SUPPLIED INFORMATION =
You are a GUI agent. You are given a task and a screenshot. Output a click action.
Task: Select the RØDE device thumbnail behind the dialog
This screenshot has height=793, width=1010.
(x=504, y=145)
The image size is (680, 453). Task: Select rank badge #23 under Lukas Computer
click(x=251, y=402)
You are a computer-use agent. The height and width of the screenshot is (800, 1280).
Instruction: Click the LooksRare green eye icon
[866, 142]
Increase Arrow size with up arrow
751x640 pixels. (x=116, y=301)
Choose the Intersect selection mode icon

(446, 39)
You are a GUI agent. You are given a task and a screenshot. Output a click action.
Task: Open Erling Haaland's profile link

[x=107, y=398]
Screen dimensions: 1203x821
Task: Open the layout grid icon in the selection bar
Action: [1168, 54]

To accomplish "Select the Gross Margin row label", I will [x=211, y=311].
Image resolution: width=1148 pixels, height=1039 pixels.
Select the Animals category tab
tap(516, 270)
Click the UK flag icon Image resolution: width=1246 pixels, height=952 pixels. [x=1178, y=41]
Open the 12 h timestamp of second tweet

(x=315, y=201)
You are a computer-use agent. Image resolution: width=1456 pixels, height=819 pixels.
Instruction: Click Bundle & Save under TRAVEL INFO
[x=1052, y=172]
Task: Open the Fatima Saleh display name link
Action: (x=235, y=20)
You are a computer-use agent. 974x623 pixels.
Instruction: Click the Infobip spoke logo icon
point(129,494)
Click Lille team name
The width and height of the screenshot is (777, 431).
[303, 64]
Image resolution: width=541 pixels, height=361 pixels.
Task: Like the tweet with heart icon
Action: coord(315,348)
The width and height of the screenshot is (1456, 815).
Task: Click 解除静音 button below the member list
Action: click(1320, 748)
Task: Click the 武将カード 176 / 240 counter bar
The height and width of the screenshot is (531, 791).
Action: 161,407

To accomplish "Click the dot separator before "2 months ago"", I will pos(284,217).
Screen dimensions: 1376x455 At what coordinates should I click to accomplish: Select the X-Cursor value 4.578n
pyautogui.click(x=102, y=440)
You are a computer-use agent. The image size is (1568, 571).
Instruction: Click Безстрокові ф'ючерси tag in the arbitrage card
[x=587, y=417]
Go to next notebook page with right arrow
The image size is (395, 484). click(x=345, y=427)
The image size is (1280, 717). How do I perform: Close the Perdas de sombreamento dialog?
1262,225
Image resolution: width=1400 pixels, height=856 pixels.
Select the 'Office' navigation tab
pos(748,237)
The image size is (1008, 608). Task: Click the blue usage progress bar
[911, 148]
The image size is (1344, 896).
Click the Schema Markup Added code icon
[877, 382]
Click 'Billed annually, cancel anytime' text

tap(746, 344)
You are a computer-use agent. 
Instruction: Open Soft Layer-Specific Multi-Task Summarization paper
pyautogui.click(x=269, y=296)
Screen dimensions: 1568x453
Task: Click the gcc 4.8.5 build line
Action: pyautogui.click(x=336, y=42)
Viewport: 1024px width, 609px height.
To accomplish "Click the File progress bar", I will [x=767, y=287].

PROBLEM DETAILS =
Return the full listing. Leave every word as it stands.

EXERCISE OUTPUT =
You are a GUI agent. You are given a task and a screenshot. Output a click action.
Task: Select the RØDE device thumbnail behind the dialog
This screenshot has height=793, width=1010.
(x=504, y=145)
The image size is (680, 453). Task: Select rank badge #23 under Lukas Computer
click(x=251, y=402)
You are a computer-use agent. The height and width of the screenshot is (800, 1280).
Instruction: Click the LooksRare green eye icon
[866, 142]
Increase Arrow size with up arrow
751x640 pixels. (x=116, y=301)
Choose the Intersect selection mode icon

(446, 39)
You are a GUI agent. You are given a task and a screenshot. Output a click action.
Task: Open Erling Haaland's profile link

[x=107, y=398]
Screen dimensions: 1203x821
Task: Open the layout grid icon in the selection bar
Action: [1168, 54]

To accomplish "Select the Gross Margin row label", I will [x=211, y=311].
Image resolution: width=1148 pixels, height=1039 pixels.
Select the Animals category tab
tap(516, 270)
Click the UK flag icon Image resolution: width=1246 pixels, height=952 pixels. [x=1178, y=41]
Open the 12 h timestamp of second tweet

(x=315, y=201)
You are a computer-use agent. Image resolution: width=1456 pixels, height=819 pixels.
Instruction: Click Bundle & Save under TRAVEL INFO
[x=1052, y=172]
Task: Open the Fatima Saleh display name link
Action: (x=235, y=20)
You are a computer-use agent. 974x623 pixels.
Instruction: Click the Infobip spoke logo icon
point(129,494)
Click Lille team name
The width and height of the screenshot is (777, 431).
[303, 64]
Image resolution: width=541 pixels, height=361 pixels.
Task: Like the tweet with heart icon
Action: coord(315,348)
The width and height of the screenshot is (1456, 815).
Task: Click 解除静音 button below the member list
Action: click(1320, 748)
Task: Click the 武将カード 176 / 240 counter bar
The height and width of the screenshot is (531, 791).
Action: 161,407

To accomplish "Click the dot separator before "2 months ago"", I will pos(284,217).
Screen dimensions: 1376x455 At what coordinates should I click to accomplish: Select the X-Cursor value 4.578n
pyautogui.click(x=102, y=440)
You are a computer-use agent. The image size is (1568, 571).
Instruction: Click Безстрокові ф'ючерси tag in the arbitrage card
[x=587, y=417]
Go to next notebook page with right arrow
The image size is (395, 484). click(x=345, y=427)
The image size is (1280, 717). How do I perform: Close the Perdas de sombreamento dialog?
1262,225
Image resolution: width=1400 pixels, height=856 pixels.
Select the 'Office' navigation tab
pos(748,237)
The image size is (1008, 608). Task: Click the blue usage progress bar
[911, 148]
The image size is (1344, 896).
Click the Schema Markup Added code icon
[877, 382]
Click 'Billed annually, cancel anytime' text

tap(746, 344)
You are a computer-use agent. 
Instruction: Open Soft Layer-Specific Multi-Task Summarization paper
pyautogui.click(x=269, y=296)
Screen dimensions: 1568x453
Task: Click the gcc 4.8.5 build line
Action: pyautogui.click(x=336, y=42)
Viewport: 1024px width, 609px height.
To accomplish "Click the File progress bar", I will [x=767, y=287].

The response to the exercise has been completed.